Written accounts by eyewitnesses, apparently published within months of the catastrophe, tell of a strange darkness, powerful thunder, and "a great ball of fire" ripping through a window and tearing part of the roof open. It is said to have rebounded through the church, killing some members of the congregation and burning many others. This is considered by some to be one of the earliest recorded instances of ball lightning.

The Anglican minister, George Lyde, was unhurt, but his wife "had her ruff and the linen next her body, and her body, burnt in a very pitiful manner". The head of local warrener Robert Mead struck a pillar so hard that it left an indentation; his skull was shattered, and his brain hurled to the ground. A "one Master Hill a Gentleman of good account in the Parish" was thrown violently against a wall and died "that night". His son, sitting next to him, was unhurt.

Some are said to have suffered burns to their bodies, but not their clothes. A dog is reported to have run out of the door, been hurled around as if by a small tornado, and fallen dead to the ground.

The village schoolmaster of the time, a gentleman called Roger Hill, and brother of the deceased "Master Hill", recorded the incident in a rhyming testament which is still displayed on boards (originals replaced in 1786) in the church.

==The legend==
According to local legend, the thunderstorm was the result of a visit by the devil who had made a pact with a local card player and gambler called Jan Reynolds (or Bobby Read, according to the tale recorded at the Tavistock Inn, Poundsgate). The deal was that if the devil ever found him asleep in church, he could have his soul. Jan was said to have fallen asleep during the service that day, with his pack of cards in his hand. Another version of the legend states that the Devil arrived to collect the souls of four people playing cards during the church service.

**Study material**
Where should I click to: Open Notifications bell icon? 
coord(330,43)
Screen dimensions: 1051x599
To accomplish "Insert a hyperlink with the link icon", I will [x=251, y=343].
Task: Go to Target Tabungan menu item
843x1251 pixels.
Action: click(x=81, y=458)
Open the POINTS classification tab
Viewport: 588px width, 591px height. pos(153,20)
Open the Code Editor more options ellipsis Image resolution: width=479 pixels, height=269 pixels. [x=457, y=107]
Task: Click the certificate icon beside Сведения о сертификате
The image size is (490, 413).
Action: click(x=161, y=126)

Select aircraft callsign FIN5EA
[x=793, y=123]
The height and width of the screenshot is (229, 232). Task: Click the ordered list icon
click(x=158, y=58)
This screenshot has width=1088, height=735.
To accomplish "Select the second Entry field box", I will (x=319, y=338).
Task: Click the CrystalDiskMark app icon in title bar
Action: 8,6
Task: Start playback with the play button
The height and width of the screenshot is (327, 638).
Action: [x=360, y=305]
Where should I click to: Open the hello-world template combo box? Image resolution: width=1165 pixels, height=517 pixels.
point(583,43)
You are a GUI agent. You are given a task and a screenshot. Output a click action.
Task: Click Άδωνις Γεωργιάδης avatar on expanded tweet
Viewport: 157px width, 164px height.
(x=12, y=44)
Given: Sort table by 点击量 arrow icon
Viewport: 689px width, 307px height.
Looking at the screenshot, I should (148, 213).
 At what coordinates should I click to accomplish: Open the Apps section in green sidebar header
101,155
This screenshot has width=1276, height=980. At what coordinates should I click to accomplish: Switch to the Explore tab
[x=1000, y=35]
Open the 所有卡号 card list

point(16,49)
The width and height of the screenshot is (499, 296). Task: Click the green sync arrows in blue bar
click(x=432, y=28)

**Task brief**
Continue the text about the thunderstorm in the church from the point where it stops. The records have no connection to the text about the church thunderstorm.

**Exercise answer**
The devil supposedly headed for Widecombe via the Tavistock Inn, in nearby Poundsgate, where he stopped for directions and refreshment. The landlady reported a visit by a man in black with cloven feet riding a jet black horse. The stranger ordered a mug of ale, and it hissed as it went down his throat. He finished his drink, put the mug down on the bar where it left a scorch mark, and left some money. After the stranger had ridden away, the landlady found that the coins had turned to dried leaves.

The devil tethered his horse to one of the pinnacles at Widecombe Church, captured the sleeping Jan Reynolds, and rode away into the storm. As they flew over nearby Birch Tor, the four aces from Jan's pack of cards fell to the ground, and today, if you stand at Warren House Inn, you can still see four ancient field enclosures, each shaped like the symbols from a pack of cards.